The protestors’ heads huddle as if in conference, the glow of street lights from Birdcage Walk illuminating the bobbles of their hats like Christmas decorations.
Some protesters have signs which dangle by their sides, or sit propped against trees.
A mixture of ages, genders and ethnicities, they wear jeans, baggy leggings or joggers, stuffed into trainers or boots.
Probably expecting to be on their feet for hours, but they’ll be lucky to last an hour unhampered once the sun comes up.
The Met have made no secret of plans to arrest protestors again, according to Pepper, who worried she’d be mistaken for one.
Carrie can’t make out most of the signs from here, but a middle-aged woman in a mustard scarf twists her placard around and the black block letters sit in stark relief to the white backing board.
STOP THE GET OUT OF JAIL FREE CARDS!
The emergency Hail Mary laws were only applied to people who pleaded guilty, and Carrie did not plead guilty to anything. She has never told the truth to anyone but Pepper. She took that truth away from Emma’s family and no one but them ever looked for it. Even Mary has stopped asking.
The police initially warned her that Ashley Curtiss would likely be eligible for an express sentence, but he has refused to plead guilty.
Instead, the woman and the girl that he and his brothers kidnapped will have to come to court to relive that day, and autopsies and statements about her mother’s last moments will be pinned up and pored over by a jury.
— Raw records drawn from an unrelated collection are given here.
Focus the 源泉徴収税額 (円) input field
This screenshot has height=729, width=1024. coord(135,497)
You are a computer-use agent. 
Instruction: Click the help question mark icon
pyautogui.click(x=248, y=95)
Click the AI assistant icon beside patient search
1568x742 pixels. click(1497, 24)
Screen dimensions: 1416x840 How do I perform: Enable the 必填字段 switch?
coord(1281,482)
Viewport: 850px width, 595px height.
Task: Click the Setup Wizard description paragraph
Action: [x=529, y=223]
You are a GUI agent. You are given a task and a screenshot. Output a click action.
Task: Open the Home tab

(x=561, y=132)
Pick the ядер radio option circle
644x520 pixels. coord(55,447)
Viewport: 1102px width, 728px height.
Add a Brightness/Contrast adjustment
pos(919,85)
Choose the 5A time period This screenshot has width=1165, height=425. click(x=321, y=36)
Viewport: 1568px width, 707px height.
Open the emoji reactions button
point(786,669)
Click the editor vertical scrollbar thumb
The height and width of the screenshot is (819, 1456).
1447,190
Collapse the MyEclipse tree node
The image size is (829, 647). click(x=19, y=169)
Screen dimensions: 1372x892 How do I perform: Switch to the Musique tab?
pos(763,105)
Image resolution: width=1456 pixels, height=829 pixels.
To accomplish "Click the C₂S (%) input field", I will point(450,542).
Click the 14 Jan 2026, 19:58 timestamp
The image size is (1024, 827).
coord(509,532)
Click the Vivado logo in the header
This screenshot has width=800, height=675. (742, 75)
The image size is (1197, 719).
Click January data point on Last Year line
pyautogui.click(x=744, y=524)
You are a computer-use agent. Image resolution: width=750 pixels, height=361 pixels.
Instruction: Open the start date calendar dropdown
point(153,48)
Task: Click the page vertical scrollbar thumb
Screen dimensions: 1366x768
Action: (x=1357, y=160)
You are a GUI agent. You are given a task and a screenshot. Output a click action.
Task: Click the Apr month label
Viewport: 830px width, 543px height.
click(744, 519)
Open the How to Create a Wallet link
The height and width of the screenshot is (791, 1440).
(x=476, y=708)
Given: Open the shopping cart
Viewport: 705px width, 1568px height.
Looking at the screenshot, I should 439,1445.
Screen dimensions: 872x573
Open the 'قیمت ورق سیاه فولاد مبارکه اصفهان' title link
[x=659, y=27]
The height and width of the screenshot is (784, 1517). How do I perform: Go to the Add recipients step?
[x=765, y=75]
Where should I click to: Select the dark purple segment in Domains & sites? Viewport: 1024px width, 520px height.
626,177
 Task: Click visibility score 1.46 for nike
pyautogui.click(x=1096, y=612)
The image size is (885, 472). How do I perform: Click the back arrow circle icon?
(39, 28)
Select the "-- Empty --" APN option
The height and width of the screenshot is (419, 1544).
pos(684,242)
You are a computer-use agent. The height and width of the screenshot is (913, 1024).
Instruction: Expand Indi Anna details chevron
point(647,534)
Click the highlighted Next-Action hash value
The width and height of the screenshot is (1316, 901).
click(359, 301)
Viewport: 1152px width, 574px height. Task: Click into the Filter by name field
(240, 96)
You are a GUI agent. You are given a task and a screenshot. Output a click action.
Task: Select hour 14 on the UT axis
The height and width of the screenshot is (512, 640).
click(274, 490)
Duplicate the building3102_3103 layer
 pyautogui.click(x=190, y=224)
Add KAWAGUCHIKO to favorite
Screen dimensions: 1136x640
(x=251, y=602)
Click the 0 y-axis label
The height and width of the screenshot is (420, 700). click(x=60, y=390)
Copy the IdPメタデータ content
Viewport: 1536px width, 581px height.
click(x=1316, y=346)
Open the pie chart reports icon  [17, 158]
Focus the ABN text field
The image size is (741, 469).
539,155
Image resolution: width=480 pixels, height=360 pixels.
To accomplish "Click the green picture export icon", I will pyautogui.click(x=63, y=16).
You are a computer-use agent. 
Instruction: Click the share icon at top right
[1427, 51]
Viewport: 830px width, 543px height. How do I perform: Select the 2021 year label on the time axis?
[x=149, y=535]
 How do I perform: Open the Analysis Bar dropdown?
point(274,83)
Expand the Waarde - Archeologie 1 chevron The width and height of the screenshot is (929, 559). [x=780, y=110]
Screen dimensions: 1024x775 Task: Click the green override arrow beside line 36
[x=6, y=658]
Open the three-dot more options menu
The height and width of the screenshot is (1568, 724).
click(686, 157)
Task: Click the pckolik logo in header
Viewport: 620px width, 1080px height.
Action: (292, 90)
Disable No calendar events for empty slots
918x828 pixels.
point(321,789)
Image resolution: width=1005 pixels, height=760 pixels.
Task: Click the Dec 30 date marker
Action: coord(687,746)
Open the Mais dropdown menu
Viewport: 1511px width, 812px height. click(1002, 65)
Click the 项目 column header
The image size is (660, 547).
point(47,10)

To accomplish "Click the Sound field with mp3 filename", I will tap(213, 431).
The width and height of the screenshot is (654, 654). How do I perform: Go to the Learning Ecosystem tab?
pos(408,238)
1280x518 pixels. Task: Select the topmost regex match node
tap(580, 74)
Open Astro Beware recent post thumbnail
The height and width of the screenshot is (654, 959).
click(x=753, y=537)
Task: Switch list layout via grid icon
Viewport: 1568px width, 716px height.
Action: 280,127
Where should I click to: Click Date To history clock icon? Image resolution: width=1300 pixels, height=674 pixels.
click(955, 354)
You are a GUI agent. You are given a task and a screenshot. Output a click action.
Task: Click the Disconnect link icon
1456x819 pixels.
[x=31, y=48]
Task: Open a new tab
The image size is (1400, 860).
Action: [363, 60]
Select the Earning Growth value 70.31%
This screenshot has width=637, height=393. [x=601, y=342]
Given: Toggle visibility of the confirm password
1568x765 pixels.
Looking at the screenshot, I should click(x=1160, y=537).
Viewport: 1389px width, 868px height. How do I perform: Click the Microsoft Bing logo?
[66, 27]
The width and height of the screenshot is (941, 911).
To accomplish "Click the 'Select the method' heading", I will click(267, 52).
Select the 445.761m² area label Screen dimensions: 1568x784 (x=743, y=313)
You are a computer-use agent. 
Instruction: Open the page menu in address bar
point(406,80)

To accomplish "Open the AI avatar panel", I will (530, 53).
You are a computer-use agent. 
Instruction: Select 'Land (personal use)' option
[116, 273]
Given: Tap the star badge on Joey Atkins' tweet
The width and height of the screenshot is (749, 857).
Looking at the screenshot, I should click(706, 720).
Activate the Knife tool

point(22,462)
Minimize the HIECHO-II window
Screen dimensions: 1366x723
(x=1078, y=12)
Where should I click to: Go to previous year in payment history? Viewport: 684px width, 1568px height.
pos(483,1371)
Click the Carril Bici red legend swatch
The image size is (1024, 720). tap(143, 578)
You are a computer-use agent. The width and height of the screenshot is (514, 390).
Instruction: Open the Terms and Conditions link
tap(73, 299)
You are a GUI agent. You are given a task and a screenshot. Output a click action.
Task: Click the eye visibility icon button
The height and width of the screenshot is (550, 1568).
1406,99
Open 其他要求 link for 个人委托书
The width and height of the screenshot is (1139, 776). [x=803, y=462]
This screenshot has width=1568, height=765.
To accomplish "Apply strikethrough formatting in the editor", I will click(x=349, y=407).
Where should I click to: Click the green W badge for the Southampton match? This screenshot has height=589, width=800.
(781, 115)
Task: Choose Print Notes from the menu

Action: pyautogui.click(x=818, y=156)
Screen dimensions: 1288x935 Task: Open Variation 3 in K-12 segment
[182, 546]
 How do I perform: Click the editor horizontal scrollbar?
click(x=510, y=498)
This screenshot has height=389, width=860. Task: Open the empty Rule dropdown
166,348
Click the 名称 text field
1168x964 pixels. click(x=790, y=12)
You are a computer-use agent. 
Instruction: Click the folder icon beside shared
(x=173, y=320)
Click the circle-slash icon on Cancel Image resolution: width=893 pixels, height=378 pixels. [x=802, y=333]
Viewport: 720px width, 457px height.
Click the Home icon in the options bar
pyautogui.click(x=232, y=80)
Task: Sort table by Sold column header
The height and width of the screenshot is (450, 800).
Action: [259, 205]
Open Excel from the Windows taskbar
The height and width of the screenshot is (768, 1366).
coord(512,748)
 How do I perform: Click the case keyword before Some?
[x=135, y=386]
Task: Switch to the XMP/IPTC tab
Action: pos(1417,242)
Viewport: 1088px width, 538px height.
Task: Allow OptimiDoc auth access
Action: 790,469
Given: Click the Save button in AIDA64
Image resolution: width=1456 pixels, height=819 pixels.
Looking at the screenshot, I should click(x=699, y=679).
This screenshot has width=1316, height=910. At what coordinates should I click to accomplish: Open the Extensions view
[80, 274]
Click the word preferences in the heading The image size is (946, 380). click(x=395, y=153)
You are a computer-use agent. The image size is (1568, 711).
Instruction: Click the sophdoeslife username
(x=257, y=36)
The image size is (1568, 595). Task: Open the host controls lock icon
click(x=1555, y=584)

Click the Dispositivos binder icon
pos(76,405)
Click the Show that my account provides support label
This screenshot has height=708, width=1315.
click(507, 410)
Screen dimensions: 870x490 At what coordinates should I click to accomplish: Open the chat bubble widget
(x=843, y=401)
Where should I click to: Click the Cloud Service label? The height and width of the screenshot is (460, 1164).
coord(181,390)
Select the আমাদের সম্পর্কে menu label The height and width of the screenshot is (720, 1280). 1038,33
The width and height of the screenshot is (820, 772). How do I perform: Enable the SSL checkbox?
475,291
Ashley Curtiss has asked for her to visit him in remand prison repeatedly, his solicitor has sent several letters that she has burned without reading.
He is pleading not guilty, claiming it was an accident.
Some people are not brave enough to admit what they have done and it turns out she and him are birds of a feather in that respect.
And yet, the child made from their combined genes is the kindest, most caring girl.
She can never know who her biological father is, can never be forced to wonder at the blood sloshing through her, and the poison it could carry.
This will be Carrie’s sole focus from now on.